You appear to have an idealised version of what a code generation
toolchain "should" be, and would like to hammer CPython's code
generation pipeline specifically into that mould. That's not the way
this works - we don't change the code generator for the sake of it, we
change it to solve specific problems with it.

Introducing the AST layer solved a problem. Introducing an AST
optimisation pass would solve a problem.

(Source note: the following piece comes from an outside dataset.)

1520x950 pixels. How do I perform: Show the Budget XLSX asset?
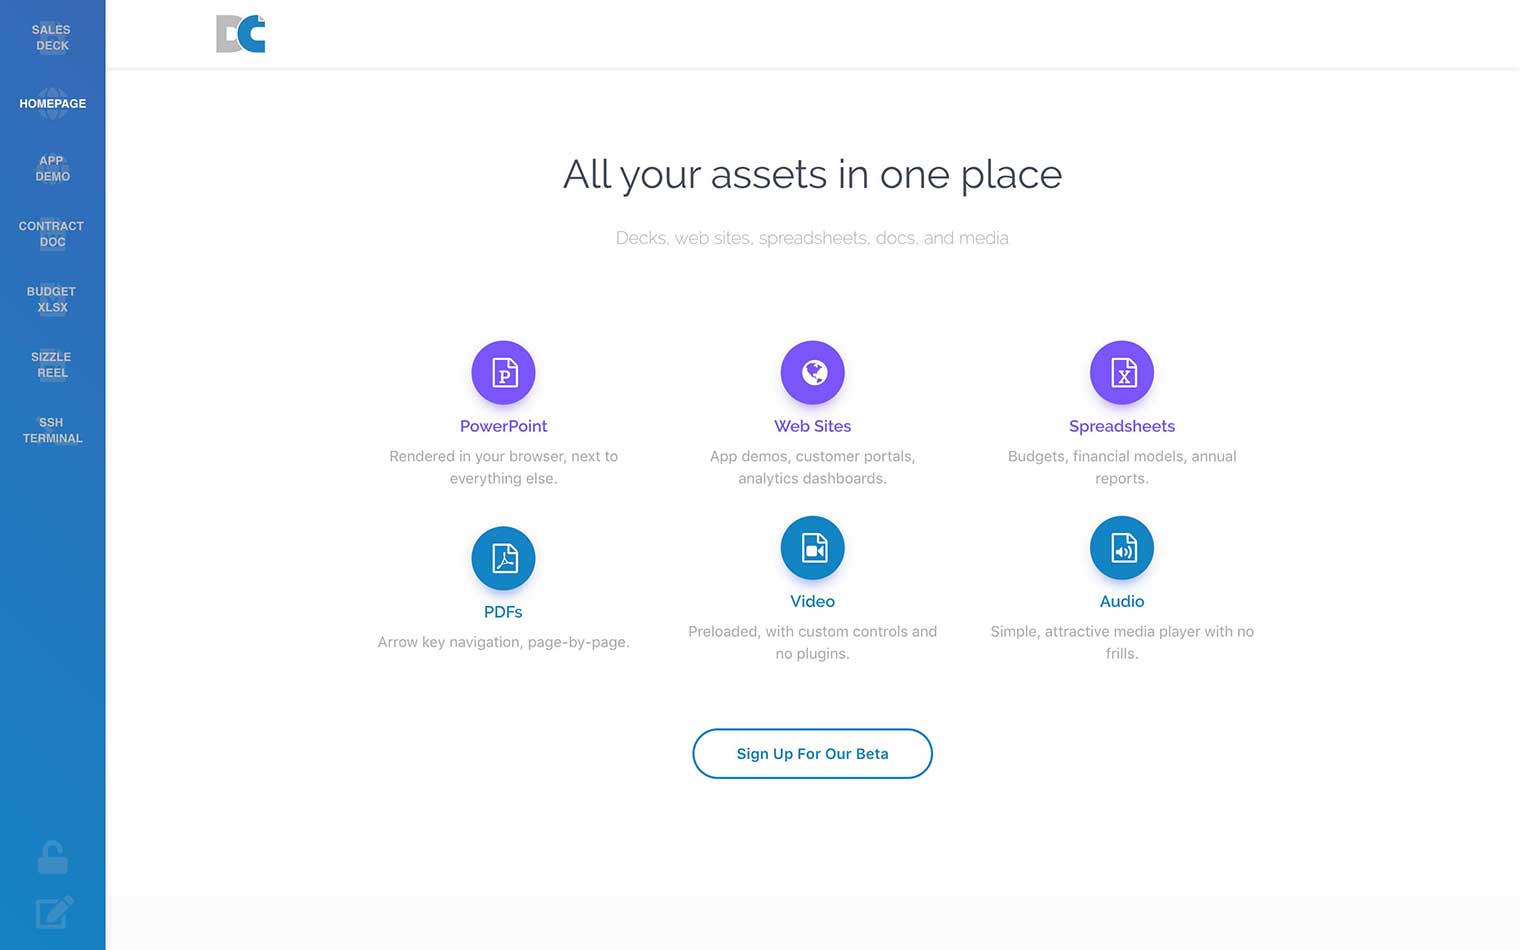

Making the token stream
easier to manipulate would solve a problem.

Merging the lexer and the parser doesn't solve any problem that we have.

>> 2. You get to work with a linear stream of tokens, rather than a
>> precomposed tree of AST nodes that you have to traverse and keep
>> consistent
>
> The AST nodes would contain within them the linear stream of tokens that you
> are free to work with.  The AST also encodes the structure of the tokens,
> which can be very useful if only to debug how the tokens are being parsed.
> You might find yourself, when doing a more complicated lexical
> transformation, trying to reverse engineer where the parse tree nodes begin
> and end in the token stream.  This would be a nightmare.  This is the main
> problem with trying to process the token stream "blind" to the parse tree.

Anything that cares about the structure to that degree shouldn't be
manipulating the token stream - it should be working on the parse
tree.

>> If all you're wanting to do is token rewriting, or to push the token
>> stream over a network connection in preference to pushing raw source
>> code or fully compiled bytecode, a bit of refactoring of the existing
>> tokeniser/compiler interface to be less file based and more iterable
>> based could make that easier to work with.
>
> You can still do all that with the tokens included in the parse tree.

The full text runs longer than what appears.